Premiers
milles vers l'Australie
De
retour à Luganville, après une escale d'une nuit à Sola
sur la côte est de Vanua Lava, nous attendons maintenant avec impatience
le départ vers l'Australie. C'est ici que nous faisons la 'clearance'
du bateau, ce qui équivaut à un passage de frontière pour
sortir du territoire. Mille deux cent milles nautiques (soit 2160 kms) nous
séparent encore de l'Australie, notre destination finale.

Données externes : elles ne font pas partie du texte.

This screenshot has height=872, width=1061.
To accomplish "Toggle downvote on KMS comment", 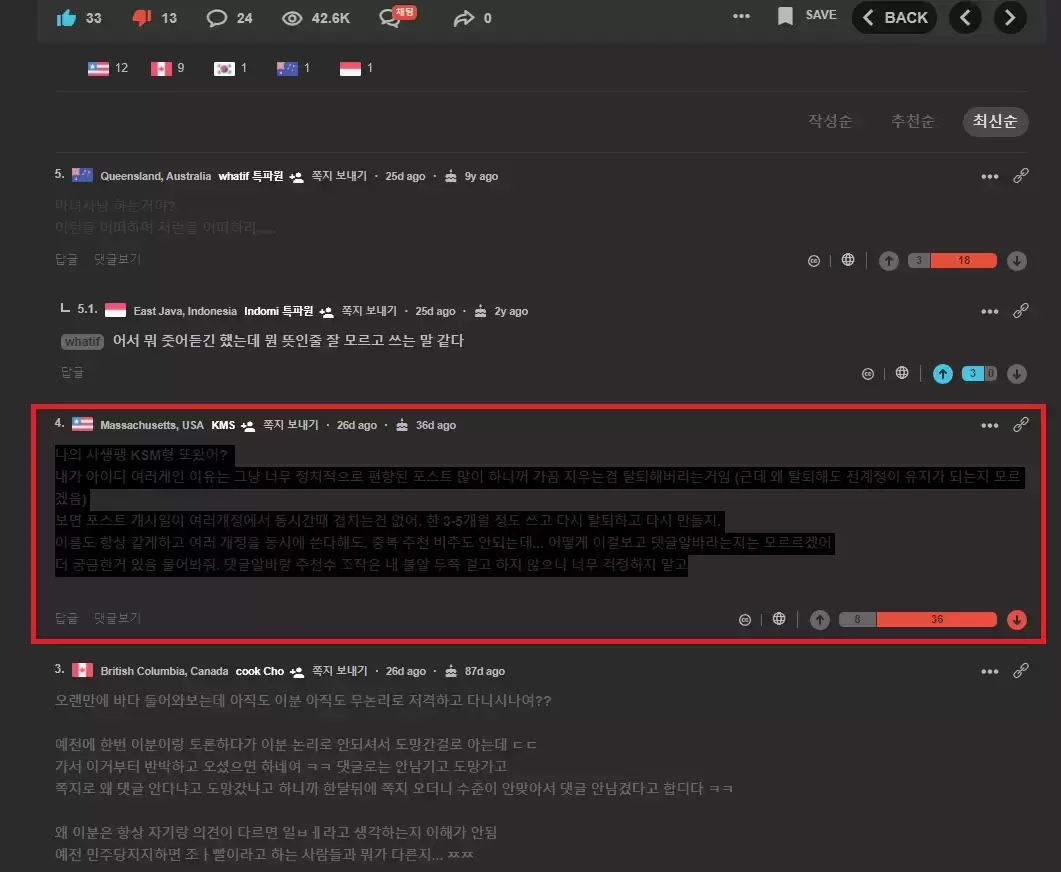I will [1017, 619].
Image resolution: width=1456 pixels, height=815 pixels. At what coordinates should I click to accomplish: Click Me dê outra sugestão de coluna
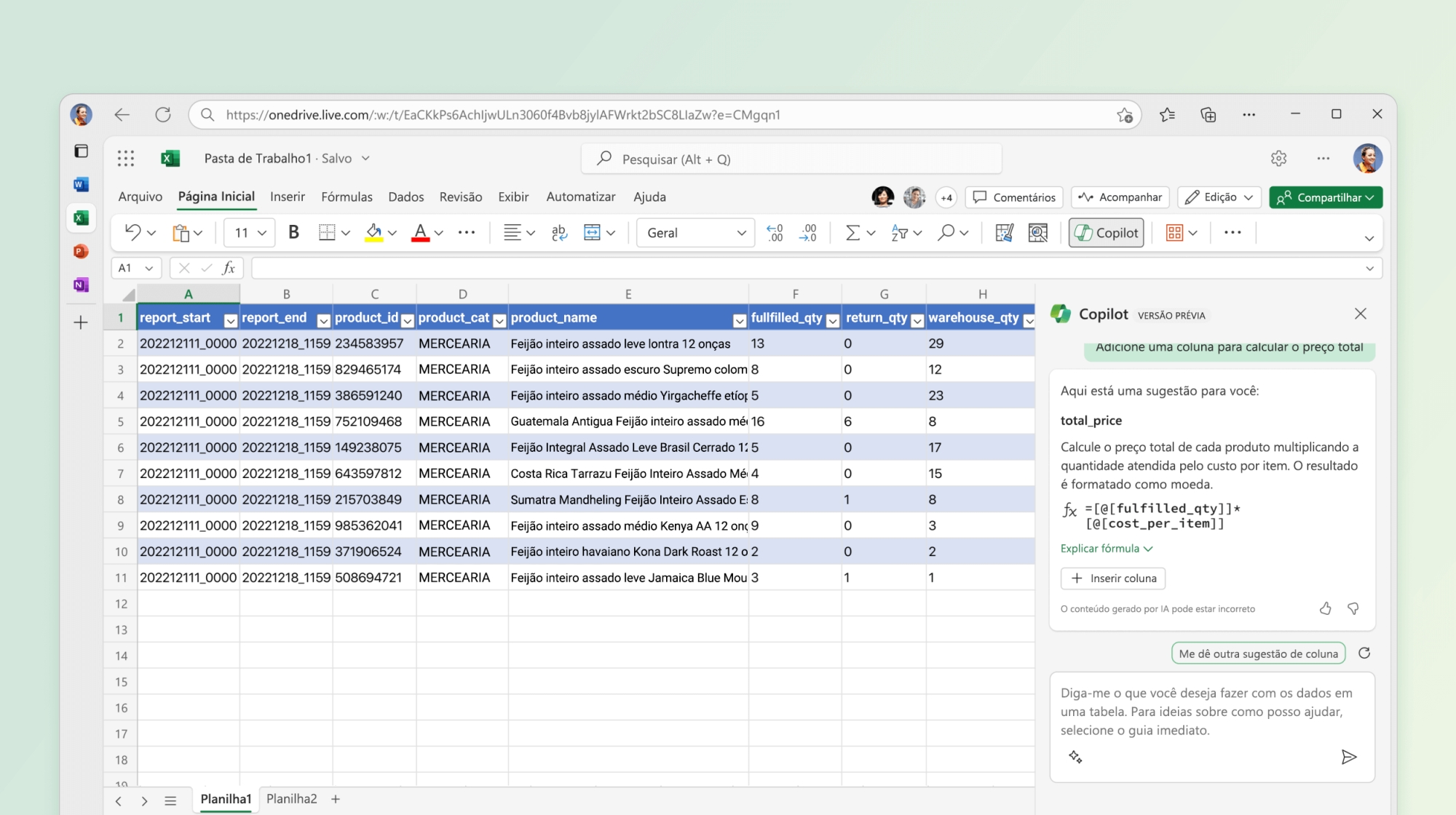click(1258, 653)
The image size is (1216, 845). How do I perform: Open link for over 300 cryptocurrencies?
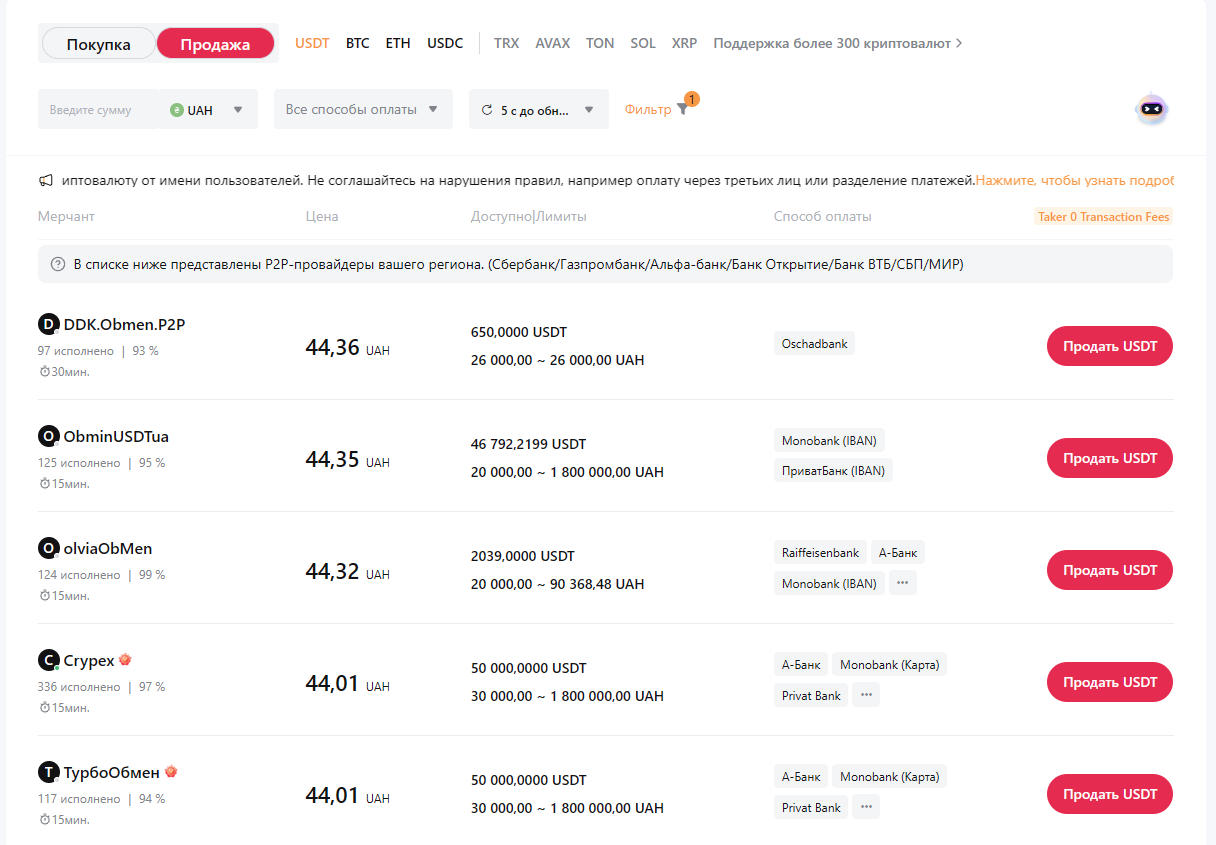838,44
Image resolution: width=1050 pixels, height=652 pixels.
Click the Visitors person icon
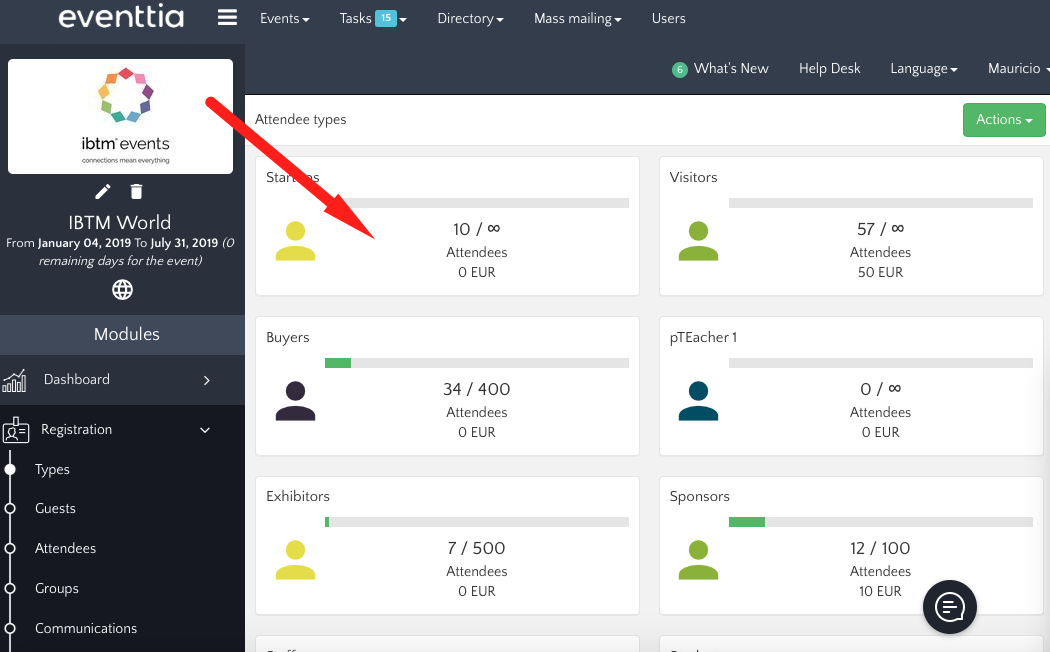pyautogui.click(x=698, y=241)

Il est 12h30 ce 15 octobre comme nous levons l'ancre de ce mouillage sans beaucoup
d'intérêt. A 5 noeuds de moyenne, nous serons à Townsville
dans 10 jours. Avant, si Eole est avec nous; plus tard si nous n'avons pas de
chance....
Grâce à un médicament vraiment magique que je m'étais
refusé (quel imbécile!) à prendre auparavant, le mal de
mer n'est en effet plus qu'un mauvais souvenir. Depuis la mer de corail où
nous naviguons maintenant
depuis deux jours, je bénis, une fois n'est pas coutume , le laboratoire
pharmaceutique Synthélabo qui a inventé Sureptil et mis sur le
marché ce médicament prescrit pour des problèmes d'oreille
interne pour la modique somme de 15,20 frs les 50 comprimés! Grâce
à lui, une vraie résurrection s'empare de moi. Avec Caroline,
nous allons ainsi enfin pouvoir donner un nouvel emballage à notre site
internet qui fête déjà son premier anniversaire. D'essais
en essais, nous finissons par nous mettre d'accord sur une nouvelle charte graphique,
plus claire et agréable à nos yeux. Quoiqu'il en soit, les dés
sont jetés, de notre côté et quelques dizaines d'heures
(qui s'avéreront être 250!) de travail nous séparent encore
de la nouvelle version de yaca.net.
A
bord, nous ne prenons plus notre pied, usés par le comportement de notre
skipper qui depuis quelques jours semble avoir replongé dans un monde
qui n'est pas le nôtre. A force de laisser glisser des attitudes et réactions
que nous avons du mal à supporter en temps normal, nous n'avons maintenant
qu'une hâte: toucher le sol australien. Seule la parole donnée
il y a deux mois et demis nous attache encore au bateau que nous nous sommes
refusés à quitter lors de notre dernière escale. Mais le
coeur n'y est plus.
Recluse aux tâches ménagères, Caroline
n'en peut plus. Le mépris de notre skipper à son égard
et l'ignorance qu'il lui manifeste deviennent insupportables. Avec moi, c'est
différent. Il me demande conseil et m'écoute. Je vérifie
ses calculs et relevés, choisissant preuves à l'appui les options
de navigation à prendre. C'est le monde à l'envers mais il nous
paraît parfois tellement incohérent! Il n'y a qu'une chose qu'il
n'aime pas que je fasse sur le bateau: c'est régler les voiles pour confronter
mes théories à la pratique: ça l'énerve. ( Je dis
'que je fasse' parce qu'en ce qui concerne Caroline, à part le ménage,
la cuisine et la vaisselle, il préfère qu'elle ne touche à
rien. Pas la place d'une femme, sûrement! Ce qui nous fera plaisanter
par la suite en disant qu'après 3 mois de bateau, Caroline se sentirait
plus à l'aise aux côtés de Maïté que d'Isabelle
Autissier!).
Au départ de Nouméa pourtant, ceci faisait partie du contrat:
essayer sans risquer des manuvres dangereuses, se tromper sûrement,
comprendre et recommencer... Mais les règles semblent avoir évolué
de son côté.
- Les réglages ne s'expliquent pas: ça se sent! m'affirme-t-il
alors que je lui reproche de nous confiner dans un rôle d'exécutants
et de copieurs de réglages 'au pif' qui me paraissent perfectibles. A
tort peut-être... mais je ne demande qu'à comprendre!
- Je ne saurai pas t'expliquer! finit-il par m'avouer.
Dès lors, je me réfugie dans le travail sur l'ordinateur, Caroline
dans la lecture et le sommeil. Quinze heures par jour, nous allons ainsi nous
abrutir dans notre monde pour éviter le conflit. Zens, superzens, nous
respirons le nuit, pendant les quarts que nous partageons parfois ensemble.